Combination of Scanning Strategies and Optimization Experiments for Laser Beam Powder Bed Fusion of Ti-6Al-4V Titanium Alloys

Abstract

This paper studies the effects of different combinations of scanning strategies between layers on the surface quality, tensile properties, and microstructure of samples in a laser beam powder bed fusion (L-PBF) formation experiment of Ti-6Al-4V titanium alloy. The purpose of this experiment was to improve the comprehensive performance of the piece by selecting the optimal combination of scanning strategies. The results show that the surface roughness of the L-PBF specimen was the lowest under the combination of the CHESS scanning strategy, reaching 14 μm. The surface hardness of the samples was generally higher with the LINE scanning strategy and the angle offset of 90°, reaching 409 HV. The overall density of the samples was higher under the combination of CHESS scanning strategies, reaching 99.88%. Among them, the CHESS&45° sample had the best comprehensive properties, with a density of 99.85%, a tensile strength of up to 1125 MPa, a yield strength of 912 MPa, and an elongation of 8.2%. The fractured form was a ductile fracture, with many dimple structures. Compared with the CHESS scanning strategy, the tensile properties of the CHESS&45° samples were improved by 12.8%. The microstructure of the L-PBF sample was mainly composed of the primary β phase and α’ martensite phase.

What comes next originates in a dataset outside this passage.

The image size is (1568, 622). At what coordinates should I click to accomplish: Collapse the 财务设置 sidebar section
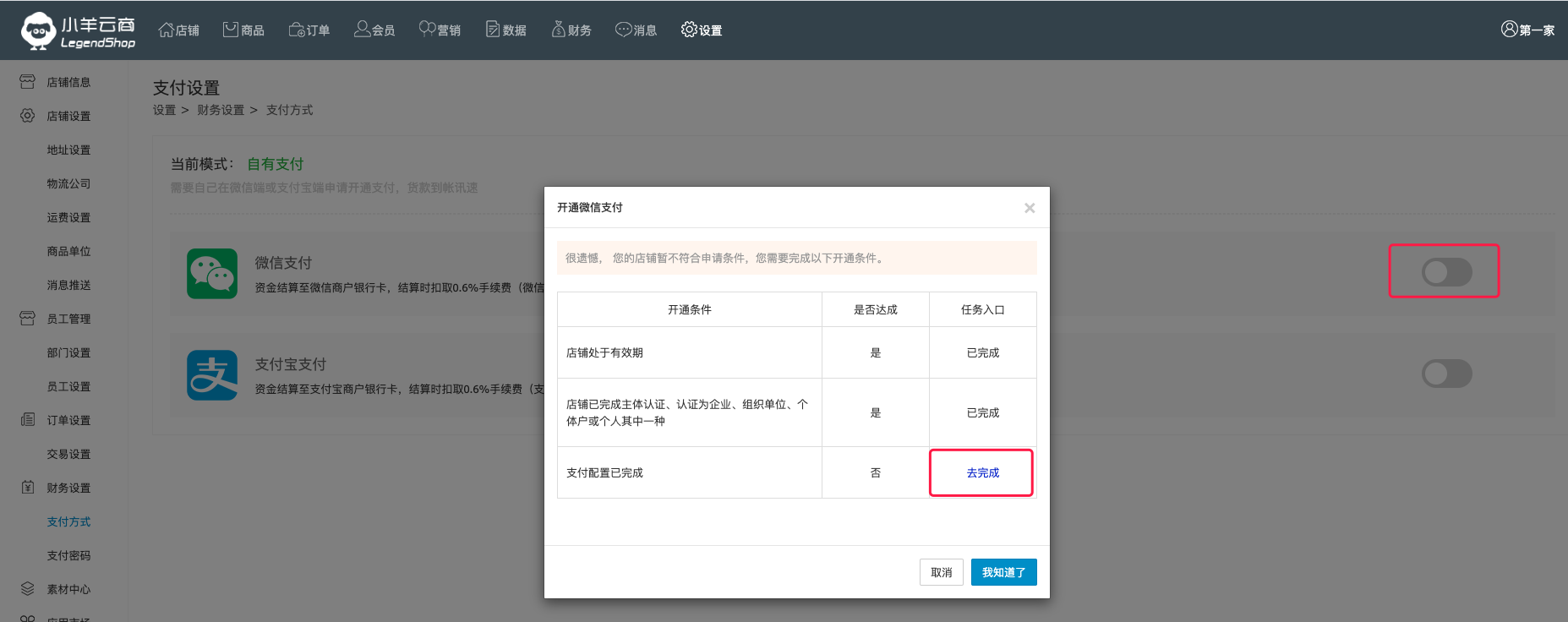click(x=68, y=488)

The upper surface of the CHESS scanning strategy combination sample had a clear melt channel, and the distribution of each phase was uniform. A certain number of columnar β crystals were distributed in the longitudinal section of the sample, which was paralleled to the build direction. The columnar β crystals of CHESS&45° were relatively coarse, which enhanced the tensile properties of the sample.